The open-source project Ladybird will no longer accept public pull requests and is closing all open requests in the queue. The reason is concern about AI-generated code contributions that threaten established trust models.
The development team of the independent web browser Ladybird announced on June 5, 2026 that it will no longer accept public pull requests. All future code changes will be submitted exclusively by clearly defined project maintainers. Already open public pull requests will be closed to completely prevent this contribution path.
The project cites AI as the reason: “A pull request no longer tells us as much as it used to about the person who submits it. A substantial patch used to represent significant effort, and that effort was a reasonable indicator of good faith. This assumption no longer holds.” The team has observed that well-organized and well-resourced campaigns in the open-source sector deliberately attempt to gain the trust of code maintainers in order to abuse it later. AI tools massively accelerate and cheapen the creation of superficially credible code contributions.
Paradoxically, Ladybird itself used AI assistants for internal development in February 2026. The project deployed Claude Code and Codex to port the JavaScript engine LibJS to Rust. In doing so, the developers used hundreds of small, precisely formulated prompts to control the AI system. The porting process for approximately 25,000 lines of Rust code was completed in two weeks – a task that would have required a human developer several months.

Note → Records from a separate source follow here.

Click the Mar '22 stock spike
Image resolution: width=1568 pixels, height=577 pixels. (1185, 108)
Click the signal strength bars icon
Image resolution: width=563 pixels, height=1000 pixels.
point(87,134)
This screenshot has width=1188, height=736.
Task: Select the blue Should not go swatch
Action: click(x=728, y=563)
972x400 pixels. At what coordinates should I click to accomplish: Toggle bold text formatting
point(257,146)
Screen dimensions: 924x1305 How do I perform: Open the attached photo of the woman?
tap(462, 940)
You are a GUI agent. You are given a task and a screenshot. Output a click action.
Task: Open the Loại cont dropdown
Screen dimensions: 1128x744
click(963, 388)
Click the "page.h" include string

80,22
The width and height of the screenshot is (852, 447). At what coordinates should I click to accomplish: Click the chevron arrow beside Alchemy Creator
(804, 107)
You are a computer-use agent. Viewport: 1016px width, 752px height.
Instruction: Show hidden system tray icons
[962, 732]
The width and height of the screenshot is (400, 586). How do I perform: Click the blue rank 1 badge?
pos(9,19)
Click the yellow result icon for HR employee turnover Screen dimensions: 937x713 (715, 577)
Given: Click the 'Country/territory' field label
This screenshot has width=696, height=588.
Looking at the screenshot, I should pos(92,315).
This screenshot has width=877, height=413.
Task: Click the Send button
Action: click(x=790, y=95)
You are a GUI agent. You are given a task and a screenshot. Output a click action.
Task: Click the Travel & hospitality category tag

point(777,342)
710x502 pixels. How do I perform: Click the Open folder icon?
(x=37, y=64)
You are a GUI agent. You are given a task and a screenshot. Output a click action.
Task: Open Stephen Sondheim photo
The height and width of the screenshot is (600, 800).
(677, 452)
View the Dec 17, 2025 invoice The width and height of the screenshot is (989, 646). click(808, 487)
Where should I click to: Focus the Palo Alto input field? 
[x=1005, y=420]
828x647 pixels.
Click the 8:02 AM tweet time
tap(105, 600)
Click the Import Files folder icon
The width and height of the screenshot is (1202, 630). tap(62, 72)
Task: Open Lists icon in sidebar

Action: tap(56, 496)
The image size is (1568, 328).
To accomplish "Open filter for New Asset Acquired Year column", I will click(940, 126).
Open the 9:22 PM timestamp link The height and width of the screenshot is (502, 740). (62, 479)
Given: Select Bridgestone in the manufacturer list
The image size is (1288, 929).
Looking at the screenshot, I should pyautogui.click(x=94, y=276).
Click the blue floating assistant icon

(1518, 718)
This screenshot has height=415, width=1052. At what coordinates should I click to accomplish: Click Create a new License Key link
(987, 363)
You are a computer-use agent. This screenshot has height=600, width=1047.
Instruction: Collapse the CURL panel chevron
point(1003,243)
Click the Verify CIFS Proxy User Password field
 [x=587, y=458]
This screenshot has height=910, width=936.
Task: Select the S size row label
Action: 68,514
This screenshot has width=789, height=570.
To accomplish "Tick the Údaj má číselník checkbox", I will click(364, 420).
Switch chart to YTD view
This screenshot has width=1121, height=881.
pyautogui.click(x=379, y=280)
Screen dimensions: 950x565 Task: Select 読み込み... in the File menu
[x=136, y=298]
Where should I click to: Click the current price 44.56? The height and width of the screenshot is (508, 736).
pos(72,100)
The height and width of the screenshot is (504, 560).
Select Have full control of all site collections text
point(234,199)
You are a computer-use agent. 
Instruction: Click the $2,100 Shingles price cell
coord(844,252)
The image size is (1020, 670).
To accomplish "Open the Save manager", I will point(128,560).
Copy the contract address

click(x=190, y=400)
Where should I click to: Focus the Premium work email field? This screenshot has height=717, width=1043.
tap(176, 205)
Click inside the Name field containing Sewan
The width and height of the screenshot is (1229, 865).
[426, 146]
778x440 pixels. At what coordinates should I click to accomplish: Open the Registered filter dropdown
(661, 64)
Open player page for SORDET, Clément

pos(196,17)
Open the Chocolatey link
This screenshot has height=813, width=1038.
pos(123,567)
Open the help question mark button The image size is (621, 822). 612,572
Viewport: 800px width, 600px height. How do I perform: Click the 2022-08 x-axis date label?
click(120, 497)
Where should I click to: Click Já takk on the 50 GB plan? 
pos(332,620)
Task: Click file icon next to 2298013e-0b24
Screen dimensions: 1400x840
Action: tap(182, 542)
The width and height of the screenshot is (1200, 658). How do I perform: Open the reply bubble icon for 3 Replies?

The project emphasizes that with the transition to a production-ready browser for end users, clear accountability for every line of code is required. What matters is not the origin of the code, but the defined liability for consequences after integration. To prevent an uncontrolled shadow contribution system through alternative channels, there will also be no separate process for code patches via issues, comments, emails, or forks.
External contributions remain possible in other areas: precise bug reports and their minimization, compatibility testing, discussions about web standards and design questions, and security reports. The source code remains publicly accessible and available under the appropriate license.